Saved data entries

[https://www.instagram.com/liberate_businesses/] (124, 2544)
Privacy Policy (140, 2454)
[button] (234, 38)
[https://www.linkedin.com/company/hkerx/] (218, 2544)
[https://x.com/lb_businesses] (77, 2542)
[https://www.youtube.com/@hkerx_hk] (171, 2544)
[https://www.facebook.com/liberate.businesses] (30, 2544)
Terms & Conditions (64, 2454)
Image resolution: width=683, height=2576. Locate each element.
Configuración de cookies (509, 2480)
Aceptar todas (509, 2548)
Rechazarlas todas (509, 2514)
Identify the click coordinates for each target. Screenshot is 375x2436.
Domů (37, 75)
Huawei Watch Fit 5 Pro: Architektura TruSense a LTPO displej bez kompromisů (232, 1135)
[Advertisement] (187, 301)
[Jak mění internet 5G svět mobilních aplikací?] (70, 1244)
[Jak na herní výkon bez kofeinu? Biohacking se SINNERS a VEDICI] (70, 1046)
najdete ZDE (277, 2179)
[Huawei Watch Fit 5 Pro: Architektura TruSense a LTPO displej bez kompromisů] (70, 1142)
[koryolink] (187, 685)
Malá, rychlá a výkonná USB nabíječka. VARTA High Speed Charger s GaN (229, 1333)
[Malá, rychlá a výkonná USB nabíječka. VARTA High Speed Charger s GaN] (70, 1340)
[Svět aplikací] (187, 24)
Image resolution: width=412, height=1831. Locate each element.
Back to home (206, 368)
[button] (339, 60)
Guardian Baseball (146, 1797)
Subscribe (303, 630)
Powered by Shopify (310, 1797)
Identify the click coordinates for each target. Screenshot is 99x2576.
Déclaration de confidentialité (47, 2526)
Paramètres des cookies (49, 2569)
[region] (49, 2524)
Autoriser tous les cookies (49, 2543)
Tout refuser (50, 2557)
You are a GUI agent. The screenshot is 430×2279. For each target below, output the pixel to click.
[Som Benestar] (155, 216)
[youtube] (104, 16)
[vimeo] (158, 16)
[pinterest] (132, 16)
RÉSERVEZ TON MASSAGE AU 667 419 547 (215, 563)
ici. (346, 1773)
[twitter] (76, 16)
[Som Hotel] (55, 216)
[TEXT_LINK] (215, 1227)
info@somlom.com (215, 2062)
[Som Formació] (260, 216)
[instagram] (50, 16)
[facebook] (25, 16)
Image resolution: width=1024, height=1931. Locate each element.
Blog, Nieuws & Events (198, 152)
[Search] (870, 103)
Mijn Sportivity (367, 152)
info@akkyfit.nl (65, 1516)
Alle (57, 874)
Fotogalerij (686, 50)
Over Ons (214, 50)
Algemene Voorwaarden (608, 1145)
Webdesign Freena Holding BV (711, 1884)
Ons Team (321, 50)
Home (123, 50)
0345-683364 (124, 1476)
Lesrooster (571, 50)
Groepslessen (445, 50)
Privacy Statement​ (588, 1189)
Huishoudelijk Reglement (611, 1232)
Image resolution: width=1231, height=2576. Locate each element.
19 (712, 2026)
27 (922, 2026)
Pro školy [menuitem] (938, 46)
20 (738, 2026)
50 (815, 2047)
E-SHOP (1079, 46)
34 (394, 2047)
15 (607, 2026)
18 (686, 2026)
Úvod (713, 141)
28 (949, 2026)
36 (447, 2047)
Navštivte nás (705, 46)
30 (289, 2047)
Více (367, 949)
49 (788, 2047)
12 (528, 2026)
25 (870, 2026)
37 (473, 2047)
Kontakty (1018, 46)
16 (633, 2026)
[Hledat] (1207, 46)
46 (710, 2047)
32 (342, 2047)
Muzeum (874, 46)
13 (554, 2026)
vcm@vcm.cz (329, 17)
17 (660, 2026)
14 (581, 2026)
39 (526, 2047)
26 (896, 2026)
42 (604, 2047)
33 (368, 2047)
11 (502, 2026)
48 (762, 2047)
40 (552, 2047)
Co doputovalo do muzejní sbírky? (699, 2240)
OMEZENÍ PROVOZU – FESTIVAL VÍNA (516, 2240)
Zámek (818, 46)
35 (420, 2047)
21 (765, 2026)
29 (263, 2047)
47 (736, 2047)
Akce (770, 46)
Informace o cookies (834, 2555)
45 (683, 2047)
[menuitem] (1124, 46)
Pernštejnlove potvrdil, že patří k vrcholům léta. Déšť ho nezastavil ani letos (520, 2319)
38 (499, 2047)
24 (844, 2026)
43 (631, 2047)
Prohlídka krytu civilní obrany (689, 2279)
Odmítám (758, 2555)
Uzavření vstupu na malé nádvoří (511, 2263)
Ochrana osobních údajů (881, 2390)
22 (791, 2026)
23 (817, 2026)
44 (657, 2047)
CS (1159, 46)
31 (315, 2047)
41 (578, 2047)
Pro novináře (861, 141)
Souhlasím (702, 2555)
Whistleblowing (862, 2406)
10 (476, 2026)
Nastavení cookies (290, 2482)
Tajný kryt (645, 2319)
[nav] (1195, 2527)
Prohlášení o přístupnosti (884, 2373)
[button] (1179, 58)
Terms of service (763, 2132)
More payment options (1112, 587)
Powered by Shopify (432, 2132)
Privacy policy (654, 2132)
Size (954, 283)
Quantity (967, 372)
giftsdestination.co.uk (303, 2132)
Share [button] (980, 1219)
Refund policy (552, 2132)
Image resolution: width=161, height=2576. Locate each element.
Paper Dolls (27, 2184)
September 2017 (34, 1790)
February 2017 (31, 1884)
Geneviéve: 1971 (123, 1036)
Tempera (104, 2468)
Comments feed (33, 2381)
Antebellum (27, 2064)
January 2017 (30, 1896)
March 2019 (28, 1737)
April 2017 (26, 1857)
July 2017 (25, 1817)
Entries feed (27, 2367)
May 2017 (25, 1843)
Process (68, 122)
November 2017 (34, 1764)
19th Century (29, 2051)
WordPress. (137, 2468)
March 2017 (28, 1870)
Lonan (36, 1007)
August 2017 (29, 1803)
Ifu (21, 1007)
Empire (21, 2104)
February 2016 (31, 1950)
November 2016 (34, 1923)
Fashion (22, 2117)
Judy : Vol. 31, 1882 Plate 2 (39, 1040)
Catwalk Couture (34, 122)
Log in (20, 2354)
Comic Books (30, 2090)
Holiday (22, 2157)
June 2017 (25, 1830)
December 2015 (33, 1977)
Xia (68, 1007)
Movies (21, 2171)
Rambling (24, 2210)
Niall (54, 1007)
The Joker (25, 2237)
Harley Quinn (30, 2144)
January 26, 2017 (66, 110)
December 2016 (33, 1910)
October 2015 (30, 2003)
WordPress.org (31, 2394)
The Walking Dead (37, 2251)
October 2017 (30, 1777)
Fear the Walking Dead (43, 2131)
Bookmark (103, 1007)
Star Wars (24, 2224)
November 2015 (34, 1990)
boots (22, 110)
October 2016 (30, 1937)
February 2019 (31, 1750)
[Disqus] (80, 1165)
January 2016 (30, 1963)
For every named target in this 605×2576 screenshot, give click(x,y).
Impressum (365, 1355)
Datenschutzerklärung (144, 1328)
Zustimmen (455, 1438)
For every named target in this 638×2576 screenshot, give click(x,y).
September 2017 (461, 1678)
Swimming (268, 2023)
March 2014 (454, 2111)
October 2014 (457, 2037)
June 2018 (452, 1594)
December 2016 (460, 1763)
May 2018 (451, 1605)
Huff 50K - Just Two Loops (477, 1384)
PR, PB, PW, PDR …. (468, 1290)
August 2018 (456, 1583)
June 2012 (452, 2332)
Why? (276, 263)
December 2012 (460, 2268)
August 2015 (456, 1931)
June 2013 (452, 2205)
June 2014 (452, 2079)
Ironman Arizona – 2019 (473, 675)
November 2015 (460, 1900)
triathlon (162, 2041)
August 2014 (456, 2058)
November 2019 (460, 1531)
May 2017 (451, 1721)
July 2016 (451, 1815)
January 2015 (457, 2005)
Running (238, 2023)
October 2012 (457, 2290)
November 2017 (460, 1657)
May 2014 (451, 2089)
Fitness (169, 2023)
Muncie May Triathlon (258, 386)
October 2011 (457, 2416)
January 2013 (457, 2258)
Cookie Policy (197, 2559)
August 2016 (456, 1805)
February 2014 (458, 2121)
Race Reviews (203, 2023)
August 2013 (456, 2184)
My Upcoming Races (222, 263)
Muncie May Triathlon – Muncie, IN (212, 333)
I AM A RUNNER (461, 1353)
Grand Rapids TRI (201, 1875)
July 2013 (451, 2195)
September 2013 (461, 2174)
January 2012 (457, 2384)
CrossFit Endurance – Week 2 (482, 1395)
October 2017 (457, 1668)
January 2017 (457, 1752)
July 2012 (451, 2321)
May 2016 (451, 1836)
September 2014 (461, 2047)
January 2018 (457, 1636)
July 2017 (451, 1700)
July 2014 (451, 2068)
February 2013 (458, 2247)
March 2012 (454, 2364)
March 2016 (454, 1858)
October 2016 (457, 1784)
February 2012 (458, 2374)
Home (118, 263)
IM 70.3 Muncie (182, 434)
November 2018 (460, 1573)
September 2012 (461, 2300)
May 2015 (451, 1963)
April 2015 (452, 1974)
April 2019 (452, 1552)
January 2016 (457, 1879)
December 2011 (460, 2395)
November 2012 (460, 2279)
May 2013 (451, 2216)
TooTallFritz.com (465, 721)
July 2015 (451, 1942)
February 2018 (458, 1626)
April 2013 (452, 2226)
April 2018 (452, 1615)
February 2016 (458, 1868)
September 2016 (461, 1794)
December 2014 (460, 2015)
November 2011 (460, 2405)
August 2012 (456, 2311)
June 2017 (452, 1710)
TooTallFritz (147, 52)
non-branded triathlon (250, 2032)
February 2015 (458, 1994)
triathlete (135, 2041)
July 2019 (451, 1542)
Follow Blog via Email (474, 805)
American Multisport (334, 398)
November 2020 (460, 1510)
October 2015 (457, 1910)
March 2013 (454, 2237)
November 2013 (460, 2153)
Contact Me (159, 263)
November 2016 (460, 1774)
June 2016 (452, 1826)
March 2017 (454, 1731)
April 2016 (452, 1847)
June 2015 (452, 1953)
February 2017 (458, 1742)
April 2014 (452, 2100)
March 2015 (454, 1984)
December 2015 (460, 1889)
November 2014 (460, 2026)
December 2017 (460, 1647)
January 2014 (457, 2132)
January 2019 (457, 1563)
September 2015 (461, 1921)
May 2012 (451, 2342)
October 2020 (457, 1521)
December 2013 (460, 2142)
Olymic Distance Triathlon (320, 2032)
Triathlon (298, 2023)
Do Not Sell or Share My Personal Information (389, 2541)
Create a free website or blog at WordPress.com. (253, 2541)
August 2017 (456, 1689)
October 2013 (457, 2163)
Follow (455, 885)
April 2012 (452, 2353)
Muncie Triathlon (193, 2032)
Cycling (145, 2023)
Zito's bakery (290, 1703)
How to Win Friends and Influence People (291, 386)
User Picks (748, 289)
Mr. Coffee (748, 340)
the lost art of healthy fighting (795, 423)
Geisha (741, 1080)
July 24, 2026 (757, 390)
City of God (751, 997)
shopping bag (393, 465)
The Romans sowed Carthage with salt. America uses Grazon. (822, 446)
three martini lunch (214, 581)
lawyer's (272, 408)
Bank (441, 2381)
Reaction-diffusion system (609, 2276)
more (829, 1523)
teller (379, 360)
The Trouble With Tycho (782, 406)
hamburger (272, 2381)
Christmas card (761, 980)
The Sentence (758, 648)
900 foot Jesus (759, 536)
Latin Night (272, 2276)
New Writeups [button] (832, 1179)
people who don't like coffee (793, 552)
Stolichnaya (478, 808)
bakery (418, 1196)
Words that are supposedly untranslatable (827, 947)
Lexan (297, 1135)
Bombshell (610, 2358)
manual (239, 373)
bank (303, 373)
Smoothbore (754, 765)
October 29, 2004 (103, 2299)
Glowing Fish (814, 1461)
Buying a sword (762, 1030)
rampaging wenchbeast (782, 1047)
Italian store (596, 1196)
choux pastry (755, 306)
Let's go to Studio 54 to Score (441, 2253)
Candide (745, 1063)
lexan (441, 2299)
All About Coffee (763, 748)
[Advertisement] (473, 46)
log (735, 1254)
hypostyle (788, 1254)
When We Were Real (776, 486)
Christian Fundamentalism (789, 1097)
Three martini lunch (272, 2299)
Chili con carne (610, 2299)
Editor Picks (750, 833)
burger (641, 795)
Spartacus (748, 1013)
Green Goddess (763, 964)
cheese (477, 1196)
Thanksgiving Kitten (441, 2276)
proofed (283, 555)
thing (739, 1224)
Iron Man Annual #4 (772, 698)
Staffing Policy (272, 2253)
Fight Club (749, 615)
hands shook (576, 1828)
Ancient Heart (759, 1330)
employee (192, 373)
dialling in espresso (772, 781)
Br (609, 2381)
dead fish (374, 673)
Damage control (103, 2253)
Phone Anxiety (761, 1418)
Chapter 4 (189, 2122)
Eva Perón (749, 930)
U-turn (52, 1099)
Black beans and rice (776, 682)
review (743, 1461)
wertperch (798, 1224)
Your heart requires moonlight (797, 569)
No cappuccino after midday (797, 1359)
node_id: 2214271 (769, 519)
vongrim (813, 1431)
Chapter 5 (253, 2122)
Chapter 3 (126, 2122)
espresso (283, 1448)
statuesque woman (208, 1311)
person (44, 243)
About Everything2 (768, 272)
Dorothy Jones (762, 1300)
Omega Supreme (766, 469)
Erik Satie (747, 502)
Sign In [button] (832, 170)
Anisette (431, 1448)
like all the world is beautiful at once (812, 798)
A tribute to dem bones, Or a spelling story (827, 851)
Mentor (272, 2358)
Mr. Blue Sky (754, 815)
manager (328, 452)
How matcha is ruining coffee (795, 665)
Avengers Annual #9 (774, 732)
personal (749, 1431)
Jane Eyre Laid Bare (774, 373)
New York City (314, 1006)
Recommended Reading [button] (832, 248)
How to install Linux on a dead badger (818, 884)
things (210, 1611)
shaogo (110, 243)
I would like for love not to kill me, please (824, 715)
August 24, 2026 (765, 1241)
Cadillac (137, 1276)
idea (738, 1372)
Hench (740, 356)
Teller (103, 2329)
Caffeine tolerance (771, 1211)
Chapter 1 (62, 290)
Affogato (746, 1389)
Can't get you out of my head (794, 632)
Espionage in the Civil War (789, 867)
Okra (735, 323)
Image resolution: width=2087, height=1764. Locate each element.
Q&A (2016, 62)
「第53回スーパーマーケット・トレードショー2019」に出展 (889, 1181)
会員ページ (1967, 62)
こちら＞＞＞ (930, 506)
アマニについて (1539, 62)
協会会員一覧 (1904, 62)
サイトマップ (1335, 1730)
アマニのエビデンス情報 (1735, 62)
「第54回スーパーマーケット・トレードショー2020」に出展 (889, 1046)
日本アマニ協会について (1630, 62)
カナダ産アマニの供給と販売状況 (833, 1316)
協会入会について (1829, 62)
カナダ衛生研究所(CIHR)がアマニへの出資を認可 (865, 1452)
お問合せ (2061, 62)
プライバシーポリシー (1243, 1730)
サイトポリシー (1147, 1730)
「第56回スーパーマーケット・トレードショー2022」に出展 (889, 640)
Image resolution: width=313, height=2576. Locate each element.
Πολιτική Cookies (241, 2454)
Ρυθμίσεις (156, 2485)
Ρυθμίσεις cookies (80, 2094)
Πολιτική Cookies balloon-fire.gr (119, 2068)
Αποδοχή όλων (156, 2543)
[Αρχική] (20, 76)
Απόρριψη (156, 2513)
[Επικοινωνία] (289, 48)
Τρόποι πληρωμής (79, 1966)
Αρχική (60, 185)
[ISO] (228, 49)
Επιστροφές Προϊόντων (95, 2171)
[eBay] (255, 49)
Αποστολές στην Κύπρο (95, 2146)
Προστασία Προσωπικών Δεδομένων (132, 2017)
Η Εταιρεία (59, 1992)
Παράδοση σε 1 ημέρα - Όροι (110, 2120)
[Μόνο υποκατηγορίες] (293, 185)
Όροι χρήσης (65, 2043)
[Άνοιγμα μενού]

§ **What you are asked to do**
Reproduce verbatim the lines above, from the line with "Br (609, 2381)" through the line with "Okra (735, 323)".

§ **Task answer**
Br (609, 2381)
dead fish (374, 673)
Damage control (103, 2253)
Phone Anxiety (761, 1418)
Chapter 4 (189, 2122)
Eva Perón (749, 930)
U-turn (52, 1099)
Black beans and rice (776, 682)
review (743, 1461)
wertperch (798, 1224)
Your heart requires moonlight (797, 569)
No cappuccino after midday (797, 1359)
node_id: 2214271 (769, 519)
vongrim (813, 1431)
Chapter 5 (253, 2122)
Chapter 3 (126, 2122)
espresso (283, 1448)
statuesque woman (208, 1311)
person (44, 243)
About Everything2 (768, 272)
Dorothy Jones (762, 1300)
Omega Supreme (766, 469)
Erik Satie (747, 502)
Sign In [button] (832, 170)
Anisette (431, 1448)
like all the world is beautiful at once (812, 798)
A tribute to dem bones, Or a spelling story (827, 851)
Mentor (272, 2358)
Mr. Blue Sky (754, 815)
manager (328, 452)
How matcha is ruining coffee (795, 665)
Avengers Annual #9 (774, 732)
personal (749, 1431)
Jane Eyre Laid Bare (774, 373)
New York City (314, 1006)
Recommended Reading [button] (832, 248)
How to install Linux on a dead badger (818, 884)
things (210, 1611)
shaogo (110, 243)
I would like for love not to kill me, please (824, 715)
August 24, 2026 (765, 1241)
Cadillac (137, 1276)
idea (738, 1372)
Hench (740, 356)
Teller (103, 2329)
Caffeine tolerance (771, 1211)
Chapter 1 (62, 290)
Affogato (746, 1389)
Can't get you out of my head (794, 632)
Espionage in the Civil War (789, 867)
Okra (735, 323)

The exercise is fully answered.